■ EXTRACTO DEL DOCUMENTO:

¿Y
por qué no un déficit público mayor?
Resulta difícil
entender por qué la estabilidad presupuestaria se ha convertido en una especie
de tabú que nadie está dispuesto a violar. Se habla de postura ortodoxa, pero
¿desde cuándo la economía es una religión, con su correspondiente dogma, que es
necesario acatar?
Si hay alguna ciencia (por catalogarla de
alguna forma, aunque quizás le cuadraría mucho mejor la denominación de arte)
obligada a ser flexible y maleable esa es la economía, porque tiene que
adaptarse a las circunstancias y estas raramente se repiten. Lo que suele ser
conveniente en épocas de auge económico, puede ser contraproducente en momentos
de recesión. Un ejemplo clarísimo es el de las finanzas públicas.
Los datos de déficit o superávit tienen una
significación diferente según nos encontremos en una época de fuerte
crecimiento o de depresión. Ello es tan así que la teoría económica ha acuñado
un concepto que, si bien tiene su origen en el keynesianismo, ha terminado por
ser utilizado por todo el mundo, el de los estabilizadores automáticos.
Consisten en una serie de magnitudes que ─ se supone ─ varían sin intervención discrecional
de los gobiernos, al unísono del ciclo económico. La recaudación de la mayoría
de los impuestos crece mucho más en los tiempos de prosperidad económica que en
los de crisis y, a su vez y en sentido contrario, en momentos de dificultades
económicas deben dispararse los gastos sociales, en especial el subsidio de desempleo.
Tanto el vicepresidente económico como el
gobernador del Banco de España han declarado que es conveniente dejar actuar a
los estabilizadores automáticos, sin adoptar medidas discrecionales. Es decir,
permitir que el déficit sea el que tiene que ser. Por eso resulta
contradictorio que, poco después, hayan defendido la necesidad de ajustes en el
gasto público o, lo que es lo mismo, medidas para compensar y restringir la
actuación de los estabilizadores automáticos. Dejar actuar a estos no solo es
oponerse a medidas tales como subvencionar a los transportistas o ayudar a los
constructores, sino también a los ajustes presupuestarios de todo tipo. Hay que
preguntarse si la forma de luchar contra la crisis económica no es precisamente
la de mantener una actuación expansiva del sector público, lejos de esa
política de austeridad que, con un sentido casi monacal, predican algunos
políticos. En un momento en que la iniciativa privada se encuentra bajo
mínimos, al sector público le incumbe compensarla con medidas expansivas o, al
menos, dejando actuar a los estabilizadores automáticos.
Por otra parte, sería conveniente ponerse de
acuerdo sobre el concepto de estabilidad presupuestaria. Al igual que la
estabilidad de precios no consiste en mantener en todo momento una tasa de
inflación cero, tampoco la estabilidad presupuestaria debe consistir en
mantener un déficit cero en cualquier época. En ese sentido, la ley aprobada
por el Gobierno Zapatero ha sido mucho más coherente que la que en su momento
elaboró el Gobierno del PP, ya que entiende la estabilidad presupuestaria como
una tendencia a lo largo del ciclo económico en el que se compensen los
déficits (en épocas de crisis) con los superávits (en momentos de auge).

■ REGISTROS PROPORCIONADOS:
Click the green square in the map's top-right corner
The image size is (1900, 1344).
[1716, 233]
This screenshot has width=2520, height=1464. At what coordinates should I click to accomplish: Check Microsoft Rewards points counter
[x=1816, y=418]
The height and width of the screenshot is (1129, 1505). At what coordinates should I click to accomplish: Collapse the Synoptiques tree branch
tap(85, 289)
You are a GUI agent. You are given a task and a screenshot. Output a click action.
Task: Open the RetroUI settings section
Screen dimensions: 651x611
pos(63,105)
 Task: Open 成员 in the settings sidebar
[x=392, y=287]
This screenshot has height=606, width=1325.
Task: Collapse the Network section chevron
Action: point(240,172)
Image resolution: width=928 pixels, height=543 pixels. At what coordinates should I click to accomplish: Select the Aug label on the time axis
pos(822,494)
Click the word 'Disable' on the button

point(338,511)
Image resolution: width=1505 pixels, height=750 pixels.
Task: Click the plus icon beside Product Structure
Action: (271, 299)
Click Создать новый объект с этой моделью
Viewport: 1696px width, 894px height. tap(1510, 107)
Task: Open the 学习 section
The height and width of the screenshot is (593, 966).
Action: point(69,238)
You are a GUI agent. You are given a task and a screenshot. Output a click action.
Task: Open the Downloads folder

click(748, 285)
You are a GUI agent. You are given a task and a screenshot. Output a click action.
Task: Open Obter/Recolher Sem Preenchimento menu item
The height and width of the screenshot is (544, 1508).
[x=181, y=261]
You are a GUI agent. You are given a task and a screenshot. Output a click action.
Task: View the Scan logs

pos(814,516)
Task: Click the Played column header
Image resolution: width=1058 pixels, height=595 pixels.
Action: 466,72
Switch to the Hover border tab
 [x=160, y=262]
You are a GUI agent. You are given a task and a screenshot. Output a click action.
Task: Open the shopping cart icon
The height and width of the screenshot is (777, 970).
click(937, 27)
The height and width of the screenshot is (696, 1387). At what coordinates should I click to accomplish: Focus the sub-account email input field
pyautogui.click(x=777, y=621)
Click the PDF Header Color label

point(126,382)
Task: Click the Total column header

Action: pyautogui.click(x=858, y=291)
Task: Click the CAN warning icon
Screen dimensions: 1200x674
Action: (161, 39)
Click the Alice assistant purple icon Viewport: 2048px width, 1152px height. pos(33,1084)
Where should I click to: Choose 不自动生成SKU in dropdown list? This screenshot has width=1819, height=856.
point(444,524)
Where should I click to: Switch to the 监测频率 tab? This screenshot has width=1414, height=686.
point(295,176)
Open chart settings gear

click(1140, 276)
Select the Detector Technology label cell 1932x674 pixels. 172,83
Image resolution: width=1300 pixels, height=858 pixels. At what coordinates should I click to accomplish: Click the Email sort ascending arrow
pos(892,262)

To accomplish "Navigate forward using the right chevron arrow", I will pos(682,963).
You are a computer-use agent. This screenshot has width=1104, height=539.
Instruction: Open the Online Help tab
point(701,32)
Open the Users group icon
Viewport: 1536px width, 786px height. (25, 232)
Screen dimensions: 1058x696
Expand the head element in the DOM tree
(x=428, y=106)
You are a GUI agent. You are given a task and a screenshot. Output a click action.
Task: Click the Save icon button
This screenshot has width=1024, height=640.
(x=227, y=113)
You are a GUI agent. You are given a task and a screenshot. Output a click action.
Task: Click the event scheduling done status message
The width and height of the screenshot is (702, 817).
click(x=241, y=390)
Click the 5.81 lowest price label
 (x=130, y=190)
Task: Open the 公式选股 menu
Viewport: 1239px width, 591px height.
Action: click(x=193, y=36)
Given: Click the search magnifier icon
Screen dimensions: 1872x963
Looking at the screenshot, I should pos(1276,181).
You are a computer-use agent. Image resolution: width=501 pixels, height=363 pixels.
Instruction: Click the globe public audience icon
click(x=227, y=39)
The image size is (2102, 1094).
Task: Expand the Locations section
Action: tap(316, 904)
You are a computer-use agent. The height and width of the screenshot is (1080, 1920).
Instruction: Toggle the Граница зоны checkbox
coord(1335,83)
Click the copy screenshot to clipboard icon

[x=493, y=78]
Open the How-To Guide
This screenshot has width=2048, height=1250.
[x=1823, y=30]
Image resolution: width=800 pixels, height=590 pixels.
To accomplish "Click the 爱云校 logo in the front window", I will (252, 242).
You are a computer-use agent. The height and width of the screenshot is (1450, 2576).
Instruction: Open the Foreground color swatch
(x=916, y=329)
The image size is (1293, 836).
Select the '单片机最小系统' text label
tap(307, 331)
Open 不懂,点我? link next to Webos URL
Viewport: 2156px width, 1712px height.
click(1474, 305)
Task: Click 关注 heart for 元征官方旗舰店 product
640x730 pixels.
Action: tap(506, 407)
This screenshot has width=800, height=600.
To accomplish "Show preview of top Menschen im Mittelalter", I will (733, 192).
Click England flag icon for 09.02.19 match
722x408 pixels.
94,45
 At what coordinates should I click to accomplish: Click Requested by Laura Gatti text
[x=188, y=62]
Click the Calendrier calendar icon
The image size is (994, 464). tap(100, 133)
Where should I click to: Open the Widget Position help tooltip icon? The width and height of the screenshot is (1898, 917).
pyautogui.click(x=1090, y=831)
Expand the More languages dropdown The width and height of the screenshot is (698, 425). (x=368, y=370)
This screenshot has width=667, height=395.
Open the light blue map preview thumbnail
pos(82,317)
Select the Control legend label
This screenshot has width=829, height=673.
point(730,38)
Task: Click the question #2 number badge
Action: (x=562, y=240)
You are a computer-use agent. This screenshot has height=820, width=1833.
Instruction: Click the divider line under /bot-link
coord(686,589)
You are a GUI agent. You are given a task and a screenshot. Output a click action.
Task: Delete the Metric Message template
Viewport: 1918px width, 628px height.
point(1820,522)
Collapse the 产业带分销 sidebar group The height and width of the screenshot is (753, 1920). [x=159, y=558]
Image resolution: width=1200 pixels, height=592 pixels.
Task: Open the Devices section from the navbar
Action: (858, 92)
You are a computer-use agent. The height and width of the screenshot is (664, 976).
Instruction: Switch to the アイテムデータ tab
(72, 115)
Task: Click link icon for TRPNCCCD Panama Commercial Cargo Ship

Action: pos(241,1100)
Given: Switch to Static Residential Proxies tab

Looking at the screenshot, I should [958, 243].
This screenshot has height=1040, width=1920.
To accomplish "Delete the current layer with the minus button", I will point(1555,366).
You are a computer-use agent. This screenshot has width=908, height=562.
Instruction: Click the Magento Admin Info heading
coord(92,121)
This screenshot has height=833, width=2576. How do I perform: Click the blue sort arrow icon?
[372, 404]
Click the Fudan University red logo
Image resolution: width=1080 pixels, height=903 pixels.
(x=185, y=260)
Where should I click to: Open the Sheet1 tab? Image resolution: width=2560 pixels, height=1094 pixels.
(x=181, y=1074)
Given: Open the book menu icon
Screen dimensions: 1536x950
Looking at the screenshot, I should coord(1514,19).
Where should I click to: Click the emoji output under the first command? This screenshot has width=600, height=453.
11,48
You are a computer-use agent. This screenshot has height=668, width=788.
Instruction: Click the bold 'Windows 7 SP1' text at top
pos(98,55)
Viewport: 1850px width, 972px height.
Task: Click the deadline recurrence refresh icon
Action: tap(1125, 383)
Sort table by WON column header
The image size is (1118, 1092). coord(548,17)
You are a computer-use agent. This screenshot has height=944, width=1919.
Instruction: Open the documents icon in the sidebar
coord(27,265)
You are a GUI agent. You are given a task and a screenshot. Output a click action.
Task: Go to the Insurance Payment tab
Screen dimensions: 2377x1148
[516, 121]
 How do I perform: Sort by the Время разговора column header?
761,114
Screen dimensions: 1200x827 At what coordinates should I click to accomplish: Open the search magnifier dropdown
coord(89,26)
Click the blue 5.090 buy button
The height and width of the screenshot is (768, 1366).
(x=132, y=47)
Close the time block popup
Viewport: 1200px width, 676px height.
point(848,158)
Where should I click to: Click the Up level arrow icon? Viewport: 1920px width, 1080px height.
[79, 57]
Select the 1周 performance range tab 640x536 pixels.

■ OBJETIVO DE LA TAREA:
Retoma el texto sobre el déficit público y la estabilidad presupuestaria justo después de su última frase y sigue escribiéndolo.

■ RESULTADO DE LA TAREA:
La segunda conclusión es que a la hora de
juzgar la estabilidad presupuestaria habría que atender más al stock de deuda
pública que al déficit. El objetivo podría consistir en hacer que esta última
variable oscilase alrededor de un porcentaje determinado del PIB, lo que puede
conseguirse sin necesidad de tender al déficit cero ya que el PIB nominal
también se incrementa año a año. Supongamos que el porcentaje de referencia es
el marcado por Maastricht del 60%, y que el crecimiento medio anual en términos
nominales sea del 4% ─tasa más bien exigua
para España con un potencial de crecimiento mayor─; unos sencillos cálculos nos indican
que el déficit público podría oscilar alrededor del 2,4% (en momentos de
recesión más y en períodos de auge menos), sin que el porcentaje sobre PIB de
la deuda pública se alejase tendencialmente del 60%.
Nuestro país cuenta con un margen
significativo en materia de finanzas públicas. Es cierto que el margen sería
bastante mayor si en las etapas de auge económico no se hubieran llevado a cabo
diversas reformas fiscales con un alto coste para el Tesoro Público. Pero, así
y todo, el stock de deuda pública no llega al 36% del PIB, mucho más bajo que
el porcentaje del 60% establecido en Maastricht.
Durante los pasados meses, el Gobierno no ha
parado de afirmar que estábamos en mejor situación que el resto de los países
europeos gracias a unas finanzas públicas muy saneadas. Era mentira y verdad.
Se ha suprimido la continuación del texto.